* _Exercise requirements_
How would you translate this sentence from the forum post on art and beauty into Spanish: "One reason why art more often focuses on the beautiful instead of the ugly is that the beautiful is often presented as a counterpoint to our ugly world, and the art of beauty is in that sense used to criticize what we've already created."

Segment Start: Passage provided

RE: Non-overlapping magesteria
February 18, 2015 at 1:55 am
(This post was last modified: February 18, 2015 at 2:27 am by Thumpalumpacus.)
(February 18, 2015 at 12:39 am)The Reality Salesman Wrote:(February 17, 2015 at 1:38 pm)Esquilax Wrote: Yes, in that we can discover why it is that certain standards for beauty, or cuteness, or any other attribute of appearance, based on our evolutionary lineage and psychology, and create a rough metric from that. It's not going to be perfect, but then, what is?Why is it that these people only find it worthwhile to ask questions like these about pleasant sensible experiences. Why don't they seek the smell of shit in its purest sense? Why is it that "itchy balls" are not ever searched for In any platonic form sense? Theists seem to suffer from an extreme prejudice with regards to descriptive experiences.
Wait, who are "these people" you're referring to, and are you including me amongst them? You seem to be assuming I'm a theist ... you could not be further from the truth of the matter.
As for why artists don't seek to reproduce itchy balls, I'd imagine that:
1) Much art portrays the unpleasant, no matter the unspoken premise of your point. Check out Slayer, or Heironymous Bosch, right? Free jazz is predicated on unsettling the listener and taking them out of their comfort zone. I used to blast Coltrane's "A Love Supreme" to pay back my asshole neighbor for waking me up at five AM on a Saturday morning. Itchy balls and atonal music and visions of hell populate art, in one form or another.
2) Artists who do seek to invoke the unpleasant experiences in their work don't rise to popularity, generally, precisely because such works aren't sought-after. I mean, we don't need to buy a painting of skidmarks in underwear, right? Most of us leave 'em there anyway, and they ain't pretty.
One reason why art more often focuses on the beautiful instead of the ugly is that the beautiful is often presented as a counterpoint to our ugly world, and the art of beauty is in that sense used to criticize what we've already created.
But the art of beauty is not the only art around. Pollack and Lovecraft and Sonny Sharrock and Andy Warhol and countless others have carved careers out of reminded us how vain, or vapid, or ugly, or evil we humans can be.
(February 17, 2015 at 7:35 pm)wiploc Wrote:(February 17, 2015 at 7:16 pm)Parkers Tan Wrote: And what would those numbers say about the nature of beauty?

Segment End: Passage provided
Segment Start: Record extracts

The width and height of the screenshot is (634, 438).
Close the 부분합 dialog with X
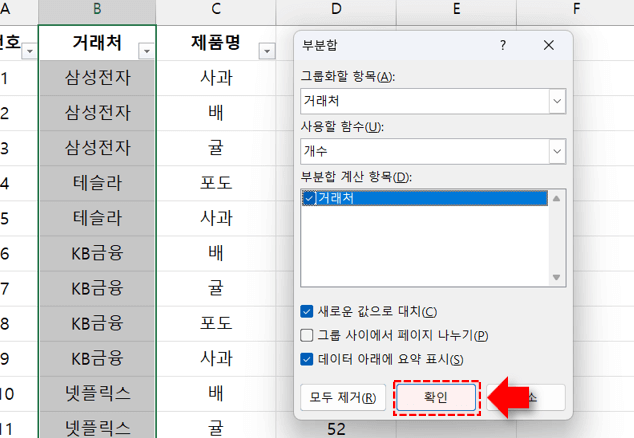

Segment End: Record extracts
Segment Start: Record extracts

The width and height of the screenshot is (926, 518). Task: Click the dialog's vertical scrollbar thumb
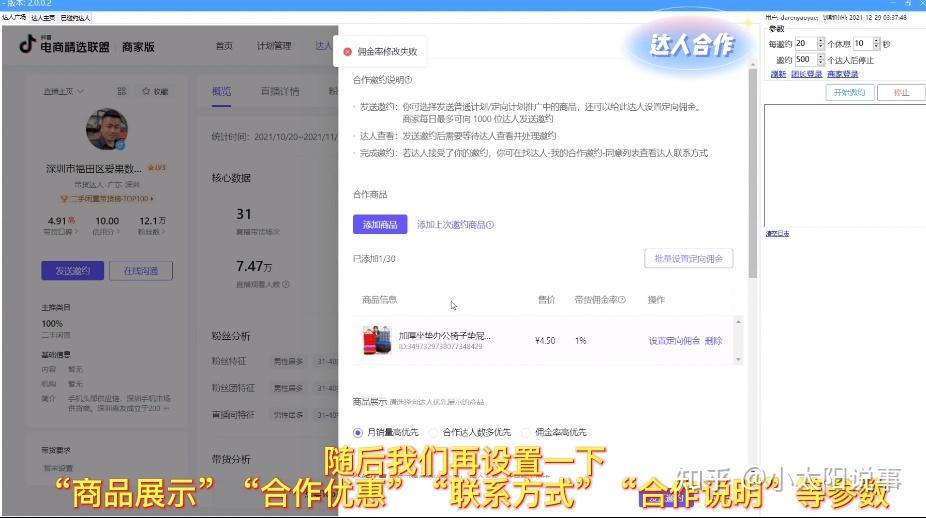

Segment End: Record extracts

* _Problem solution_
Una razón por la que el arte se centra más a menudo en lo bello que en lo feo es que lo bello suele presentarse como contrapunto a nuestro mundo feo, y en ese sentido el arte de la belleza se usa para criticar lo que ya hemos creado.